São Paulo - Os suspeitos pelo roubo das quatro obras da Estação Pinacoteca, na Luz, região central de São Paulo, em junho passado, abandonaram nas margens da rodovia Raposo Tavares a última obra a ser encontrada, a gravura “Minotauro, Bebedor e Mulheres”, do espanhol Pablo Picasso.
De acordo com o diretor do Departamento de Polícia Judiciária da Capital (Decap), Aldo Galiano Júnior, em investigações sobre o roubo realizadas na favela Paraisópolis (zona sul), os policiais distribuíram telefones para que a população denunciasse pistas sobre o caso.
No final da tarde de sexta-feira, a polícia recebeu um telefonema indicando onde a obra seria deixada no quilômetro 13 da Raposo Tavares. Os policiais encontraram a gravura embrulhada em papel, no meio de um matagal, próximo a uma passarela.
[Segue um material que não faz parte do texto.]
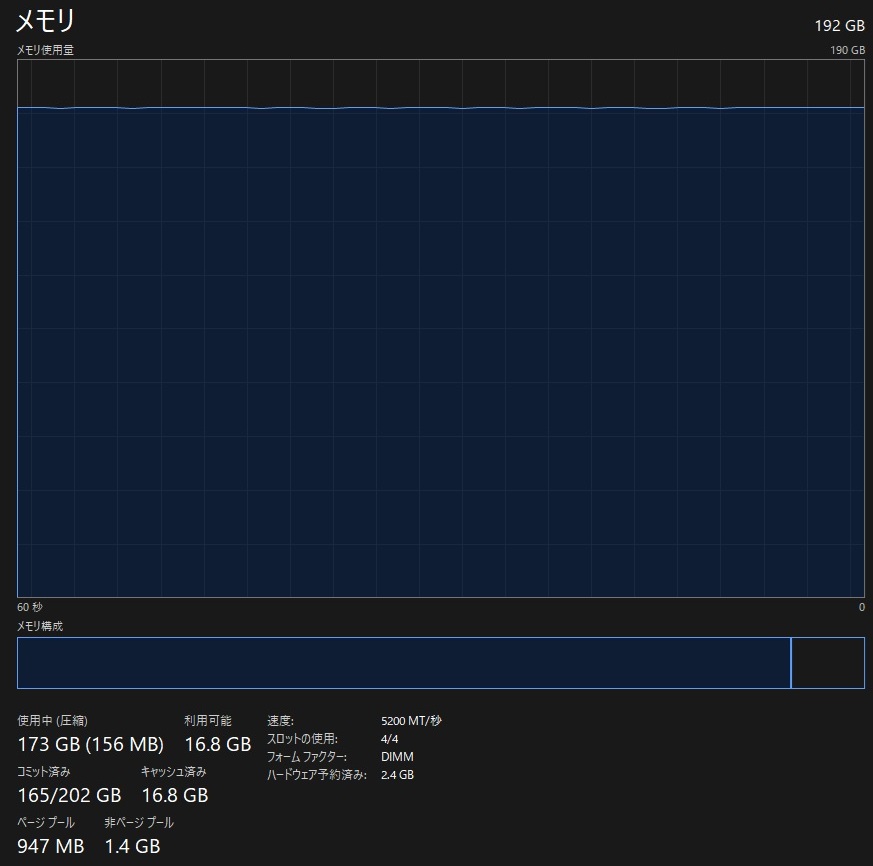Click the メモリ heading title
The image size is (873, 866).
point(45,21)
A direção da Estação Pinacoteca foi comunicada somente ontem pela Polícia Civil. Segundo Galiano Júnior, o diretor da Pinacoteca do Estado, Marcelo Araújo, atestou que a obra é a que foi levada do museu e que está em bom estado de conservação.
Crime
O roubo na Estação Pinacoteca aconteceu no dia 12 de junho. Três suspeitos armados entraram no local e, em menos de dez minutos, renderam uma atendente, desaparafusaram as gravuras que estavam na parede, pegaram as demais telas e fugiram.
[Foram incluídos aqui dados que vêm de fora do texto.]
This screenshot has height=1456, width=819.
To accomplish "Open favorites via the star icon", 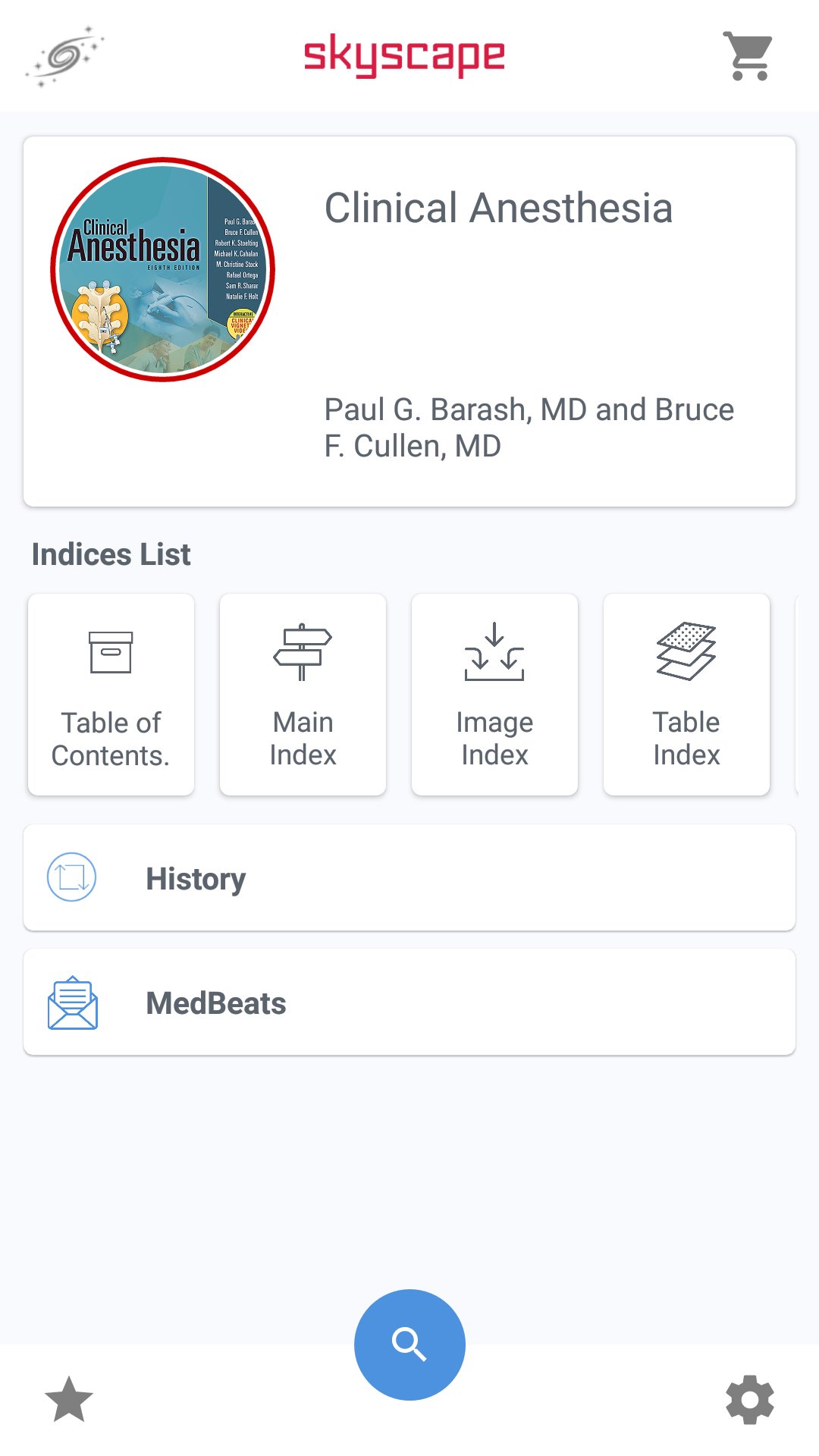I will point(69,1399).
As outras obras roubadas e já recuperadas eram “Mulheres na Janela”, de Di Cavalcanti, e “O Casal”, de Lasar Segall, que estavam localizadas em uma casa em Guaianases, zona leste de São Paulo, no dia 6 de julho. No mesmo mês, julho, outra gravura de Pablo Picasso - “O Pintor e Seu Modelo” - foi recuperada em um prédio de Itaquera, também na zona leste.
As quatro obras, que pertencem à Fundação José e Paulina Nemirovsky e estavam no 2.º andar do prédio, estão avaliadas em R$ 1 milhão, segundo estimativa da Secretaria Estadual da Cultura.